I think we're all growing rather fond of them and take pity on them for having such a desperately short life above ground. As Coffee Friend 1 says, "I even flip them over on their feet if they get stuck on their backs. Imagine waiting all this time and then getting stuck on your back before you find someone."

They are also a reassuring reminder that despite alarming news of global warming and inane news of Paris Hilton some things are constant and the cicadas will return in 17 years.
When they come back our new pup will be an old 17-year-old dog (if she is still with us). Perhaps she'll gobble up a cicada and the sweet tickling sensation on her tongue will remind her of the summer she was a pup and first came to live with us and just for a moment she will be young again.

Tuesday, June 05, 2007

I THOUGHT YOU DIDN'T WANT A PUPPY



So, part two in the dog story. Let's see, I was telling you that I really wanted a mature dog so I didn't have to train it and because puppies are such a hassle and blah, blah, blah. We went to the shelter the day I wrote that blog and we took a mature dog out for a test walk. he was great. He was calm, well-behaved, and very sweet--his name was appropriately--Placid. Lilly could walk him (which is the real test because she's not very big). She was sure she could handle a dog like that.

I was a little skeptical, just because she looked to be almost as big as Lilly. No, she assured me, she could walk Placid no problem. Well, I countered, what if he saw a squirrel or something and took off. Again she assured me she could handle that. So we tested it. I had Grace throw a tennis ball. Placid (ignoring his moniker) took off like a shot, dragging Lilly around the shelter yard on her stomach, just like in the movies. While I screamed, "Oh, oh, oh," Grace had the presence of mind to shout, "Let go of the leash!" which she did. Fortunately, only her pride was truly wounded (and her knees and elbows a little).

We tried to walk two more mature dogs. But they were both very strong, muscular, and not well-behaved. I didn't even try to walk one of them which was jumping up on me. "See what you did," the trainer admonished as she led him back to his prison, which made me feel bad.

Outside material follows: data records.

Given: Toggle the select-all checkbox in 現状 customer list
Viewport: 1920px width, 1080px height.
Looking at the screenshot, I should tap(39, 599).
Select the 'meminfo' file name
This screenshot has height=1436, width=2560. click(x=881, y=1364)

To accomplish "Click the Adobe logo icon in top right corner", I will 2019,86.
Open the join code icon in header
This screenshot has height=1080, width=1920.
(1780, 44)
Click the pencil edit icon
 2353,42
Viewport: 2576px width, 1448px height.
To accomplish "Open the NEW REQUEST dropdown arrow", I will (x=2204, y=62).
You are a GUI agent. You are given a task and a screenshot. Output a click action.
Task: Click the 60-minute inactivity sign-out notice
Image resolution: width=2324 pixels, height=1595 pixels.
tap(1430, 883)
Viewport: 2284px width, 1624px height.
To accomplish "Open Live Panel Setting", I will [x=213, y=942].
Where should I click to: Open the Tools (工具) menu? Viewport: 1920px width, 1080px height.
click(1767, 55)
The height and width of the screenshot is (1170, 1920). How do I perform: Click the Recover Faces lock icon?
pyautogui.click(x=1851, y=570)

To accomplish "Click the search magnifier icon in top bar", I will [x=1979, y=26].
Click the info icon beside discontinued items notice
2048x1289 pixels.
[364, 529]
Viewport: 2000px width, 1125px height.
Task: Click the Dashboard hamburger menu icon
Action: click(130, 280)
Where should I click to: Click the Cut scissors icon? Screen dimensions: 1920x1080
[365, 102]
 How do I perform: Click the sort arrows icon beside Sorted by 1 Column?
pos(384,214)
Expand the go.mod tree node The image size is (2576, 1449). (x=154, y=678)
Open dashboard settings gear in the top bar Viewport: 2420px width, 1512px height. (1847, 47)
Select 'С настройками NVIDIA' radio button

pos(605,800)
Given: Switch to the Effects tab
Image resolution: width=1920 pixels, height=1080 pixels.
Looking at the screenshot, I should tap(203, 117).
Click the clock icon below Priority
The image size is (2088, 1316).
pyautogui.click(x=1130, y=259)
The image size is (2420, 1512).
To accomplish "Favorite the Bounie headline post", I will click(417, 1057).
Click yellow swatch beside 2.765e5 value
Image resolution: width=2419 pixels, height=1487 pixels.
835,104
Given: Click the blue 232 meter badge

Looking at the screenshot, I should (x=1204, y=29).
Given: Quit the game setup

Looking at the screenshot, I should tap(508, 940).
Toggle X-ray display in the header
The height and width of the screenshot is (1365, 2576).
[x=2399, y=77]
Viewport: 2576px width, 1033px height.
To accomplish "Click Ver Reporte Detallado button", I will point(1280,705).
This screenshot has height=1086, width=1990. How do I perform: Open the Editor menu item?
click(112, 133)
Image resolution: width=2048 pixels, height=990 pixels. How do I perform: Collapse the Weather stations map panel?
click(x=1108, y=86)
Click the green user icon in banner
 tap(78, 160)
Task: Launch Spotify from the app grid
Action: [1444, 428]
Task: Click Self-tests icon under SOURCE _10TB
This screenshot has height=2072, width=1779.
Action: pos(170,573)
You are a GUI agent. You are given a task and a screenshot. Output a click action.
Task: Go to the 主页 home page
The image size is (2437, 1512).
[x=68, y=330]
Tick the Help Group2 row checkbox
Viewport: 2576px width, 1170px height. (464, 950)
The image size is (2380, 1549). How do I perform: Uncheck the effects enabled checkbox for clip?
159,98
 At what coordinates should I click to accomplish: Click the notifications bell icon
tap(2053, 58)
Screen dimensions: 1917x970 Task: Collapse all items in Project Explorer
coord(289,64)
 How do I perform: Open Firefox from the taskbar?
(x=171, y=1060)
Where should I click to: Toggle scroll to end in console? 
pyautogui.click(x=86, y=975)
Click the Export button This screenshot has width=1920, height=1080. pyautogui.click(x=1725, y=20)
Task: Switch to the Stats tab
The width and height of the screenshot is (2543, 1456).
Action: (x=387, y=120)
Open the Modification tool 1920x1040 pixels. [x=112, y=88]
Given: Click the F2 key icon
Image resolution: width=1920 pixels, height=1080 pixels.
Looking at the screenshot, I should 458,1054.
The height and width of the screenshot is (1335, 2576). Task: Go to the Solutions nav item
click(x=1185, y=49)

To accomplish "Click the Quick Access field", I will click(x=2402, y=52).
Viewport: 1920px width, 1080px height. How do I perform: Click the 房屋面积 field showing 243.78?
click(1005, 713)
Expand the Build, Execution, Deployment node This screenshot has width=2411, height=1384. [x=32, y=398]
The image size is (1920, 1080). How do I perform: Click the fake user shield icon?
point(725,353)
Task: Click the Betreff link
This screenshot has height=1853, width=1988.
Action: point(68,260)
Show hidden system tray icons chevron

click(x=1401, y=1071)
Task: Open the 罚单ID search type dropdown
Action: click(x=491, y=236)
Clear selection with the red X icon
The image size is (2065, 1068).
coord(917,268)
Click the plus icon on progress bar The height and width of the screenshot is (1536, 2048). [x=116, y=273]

Frustrated, I reluctantly took Grace's suggestion to at least check out the puppies. They led us to a small room with three crates. In one crate, three, tiny, tan puppies stood barking sweetly at us. I don't even know who was in the other two crates because Grace made a beeline for that crate of three and that was the end of that. Grace took one puppy out who immediately snuggled in her arms like a kitten with her head on her shoulder. Then I held her and said, "Okay, which one of these three is going home with us?" Grace pointed to the shy one, now trying to hide in the corner. She had to reach in to get her.

The whole time I filled out the paperwork (what the hell, there's less paperwork when you have a baby) and heard about our new dog's short life (she'd been picked up by Animal Control in Chicago with her four littermates at the age of 7 weeks), the puppy sat on Grace's lap. She did not wiggle, or bark or move except to snuggle closer to Grace.


In the car on the way home, Grace declared her name was to be "Molly". That night, despite advice to keep her in her crate I let her sleep with the girls. Everyone said puppies have to get up and go out at least twice a night so the girls had flashlights and elaborate plans about who would get up and take her out first. But when they woke up in the morning, Molly was right where they'd left her, between them on the bed, waiting for her new girls to wake up and play with her.